* **Work request**
The records below must be reproduced exactly, excluding any pictures.

* **Collected data**
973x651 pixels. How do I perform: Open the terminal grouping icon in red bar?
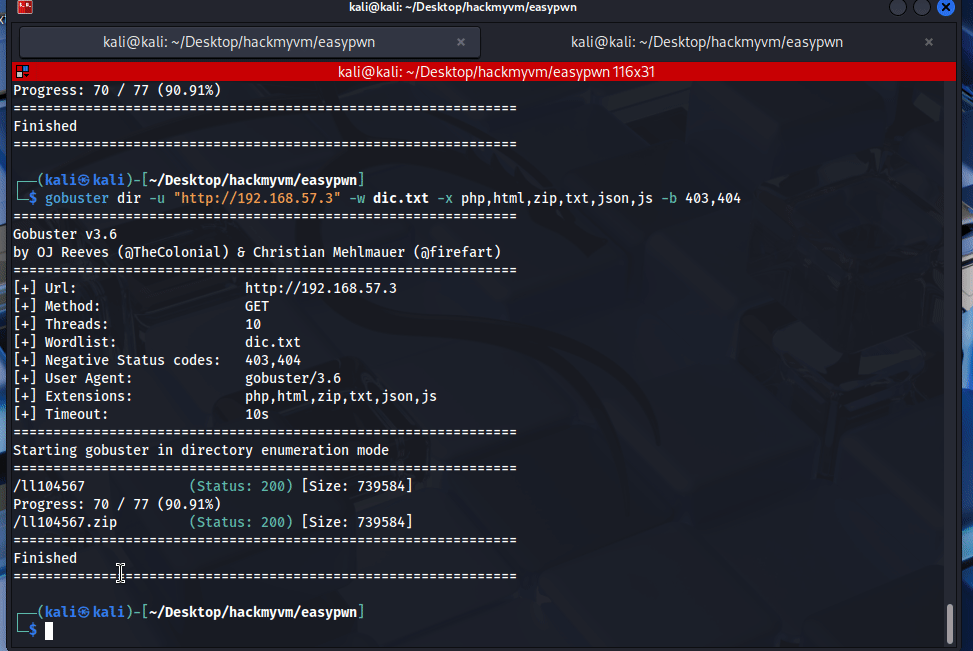tap(22, 72)
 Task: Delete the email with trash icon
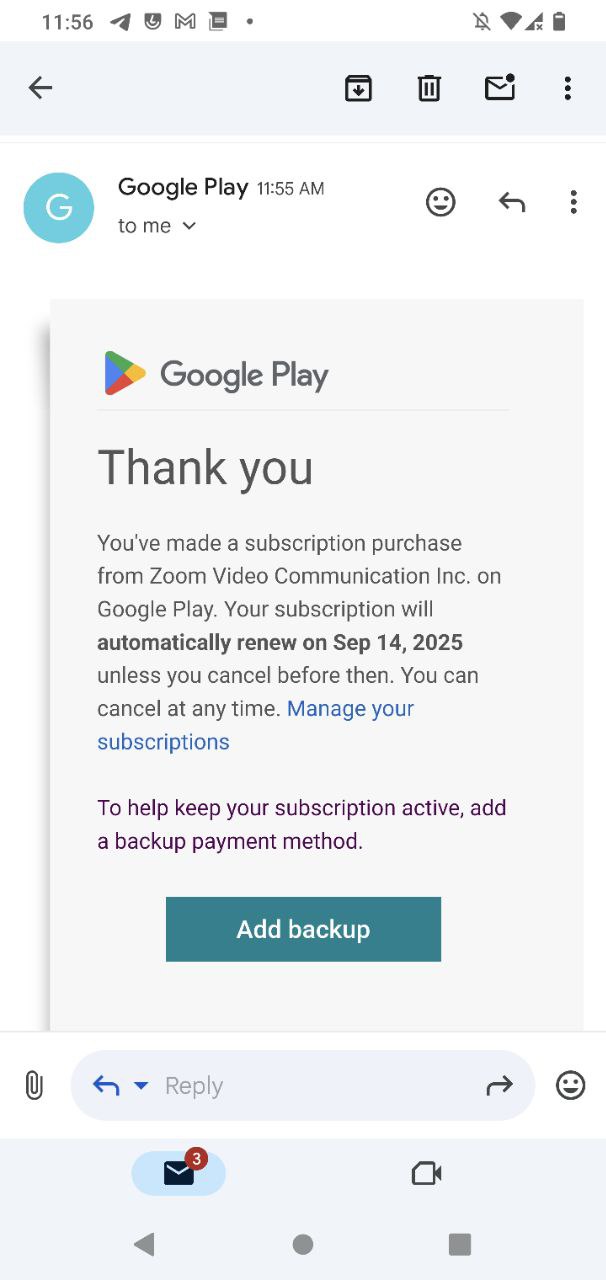point(429,88)
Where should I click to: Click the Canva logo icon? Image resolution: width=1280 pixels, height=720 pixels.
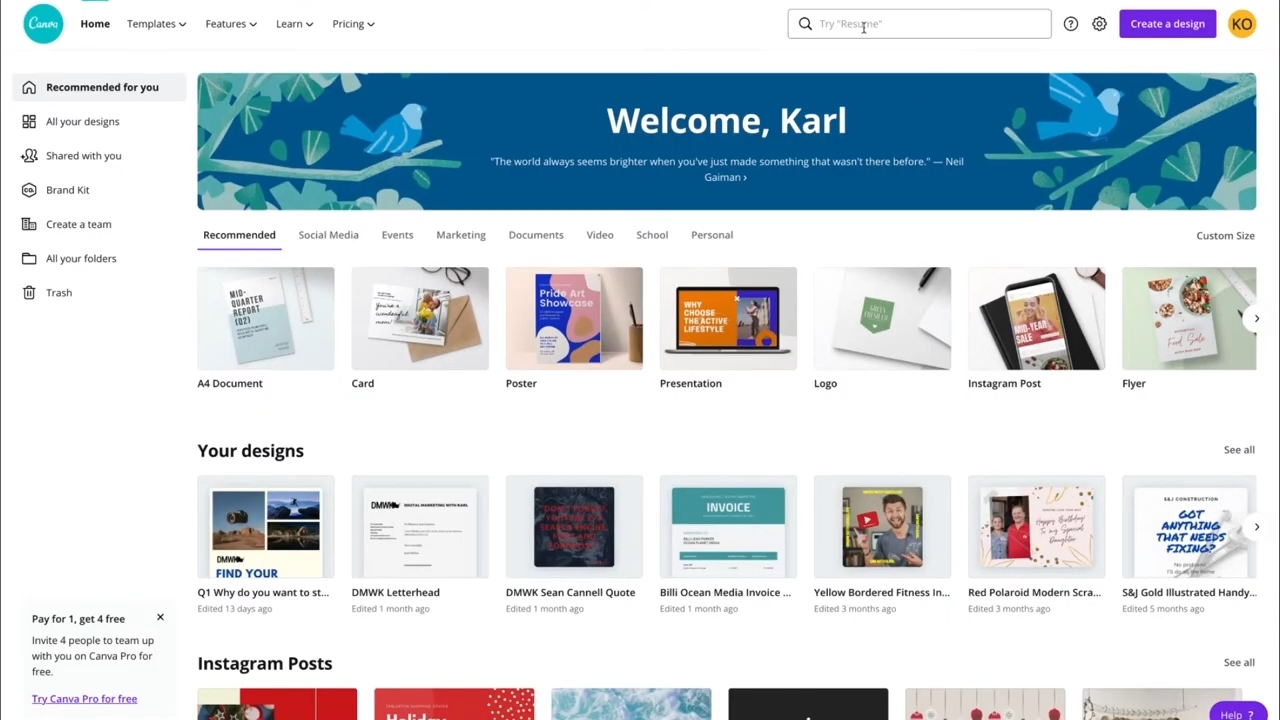coord(43,24)
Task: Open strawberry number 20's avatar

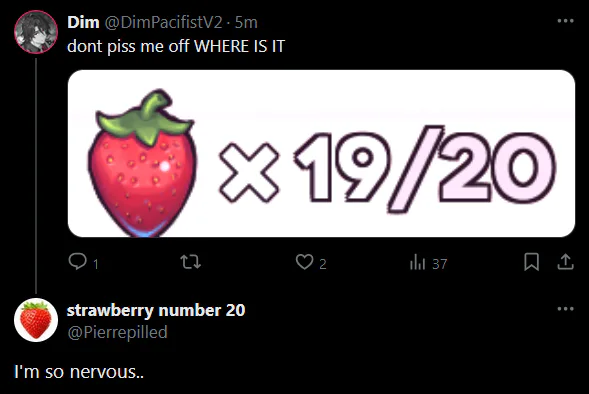Action: [36, 320]
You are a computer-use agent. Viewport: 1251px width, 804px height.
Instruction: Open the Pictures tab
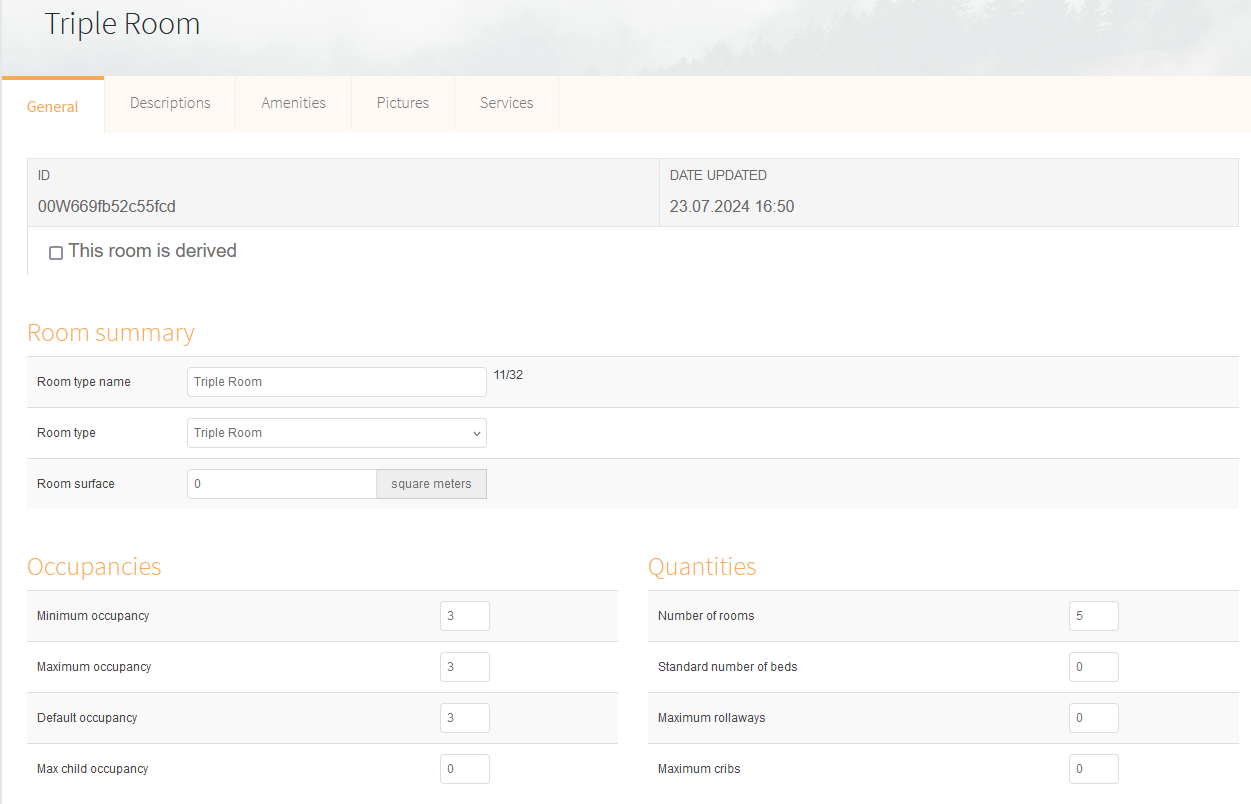tap(403, 103)
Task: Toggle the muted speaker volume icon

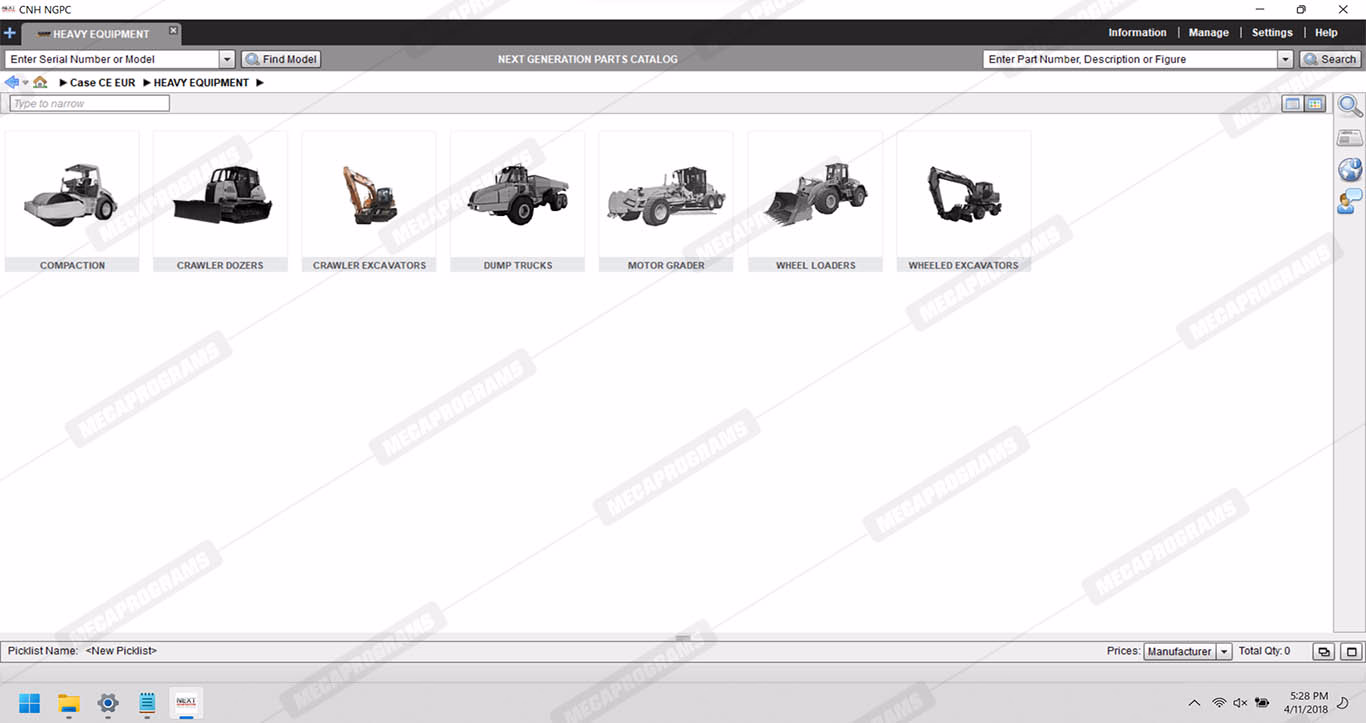Action: click(1240, 703)
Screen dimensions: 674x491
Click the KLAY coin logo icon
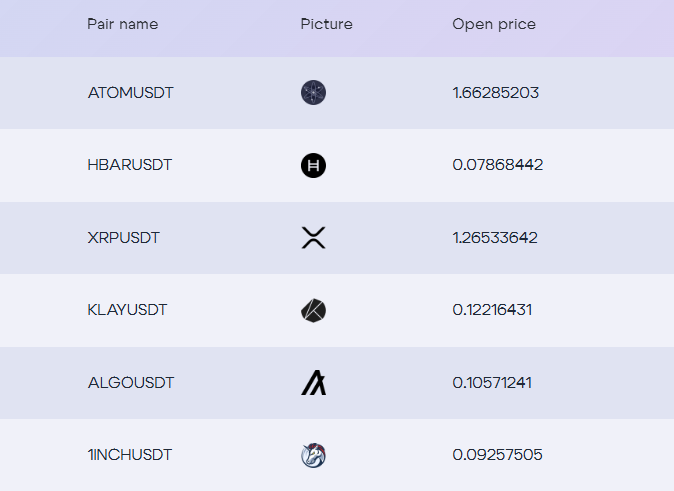313,311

* **Result of this exercise**
973x651 pixels. How do I perform: Open the terminal grouping icon in red bar?
tap(22, 72)
 Task: Delete the email with trash icon
point(429,88)
Where should I click to: Click the Canva logo icon? Image resolution: width=1280 pixels, height=720 pixels.
coord(43,24)
Task: Open strawberry number 20's avatar

Action: [36, 320]
You are a computer-use agent. Viewport: 1251px width, 804px height.
Instruction: Open the Pictures tab
tap(403, 103)
Task: Toggle the muted speaker volume icon

Action: click(1240, 703)
Screen dimensions: 674x491
Click the KLAY coin logo icon
313,311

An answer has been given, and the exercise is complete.